[What you need to do]
Will you transcribe all the entries word for word, skipping the pictures they hold?

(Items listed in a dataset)

◇ ◇ ◇ ◇ ◇

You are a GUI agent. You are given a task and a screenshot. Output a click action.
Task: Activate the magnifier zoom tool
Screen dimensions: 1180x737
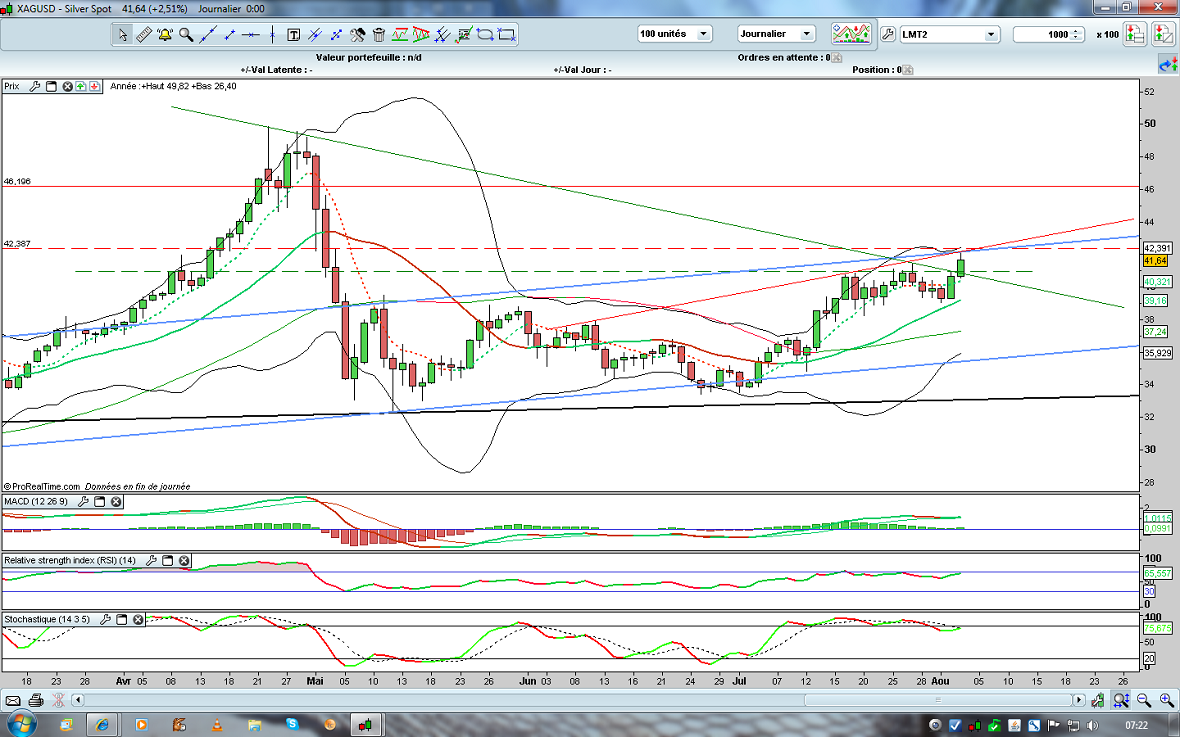186,34
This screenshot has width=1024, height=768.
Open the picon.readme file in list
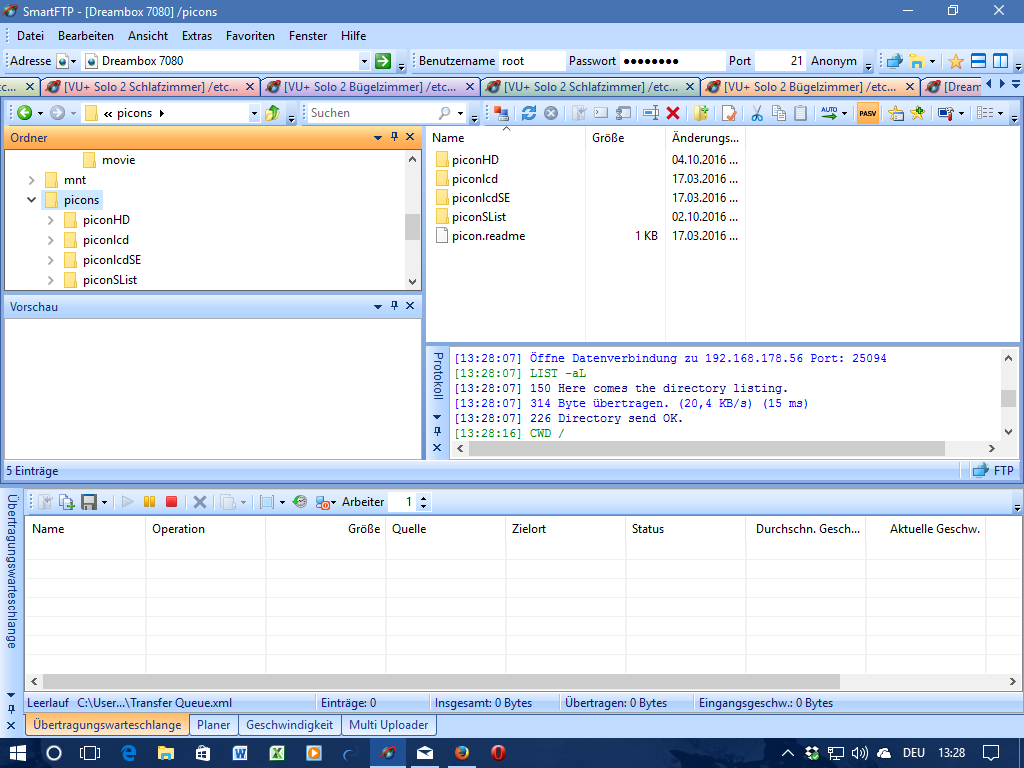tap(488, 236)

◇ ◇ ◇ ◇ ◇

[Your response]
You are a GUI agent. You are given a task and a screenshot. Output a click action.
Task: Activate the magnifier zoom tool
Screen dimensions: 1180x737
186,34
This screenshot has width=1024, height=768.
Open the picon.readme file in list
tap(488, 236)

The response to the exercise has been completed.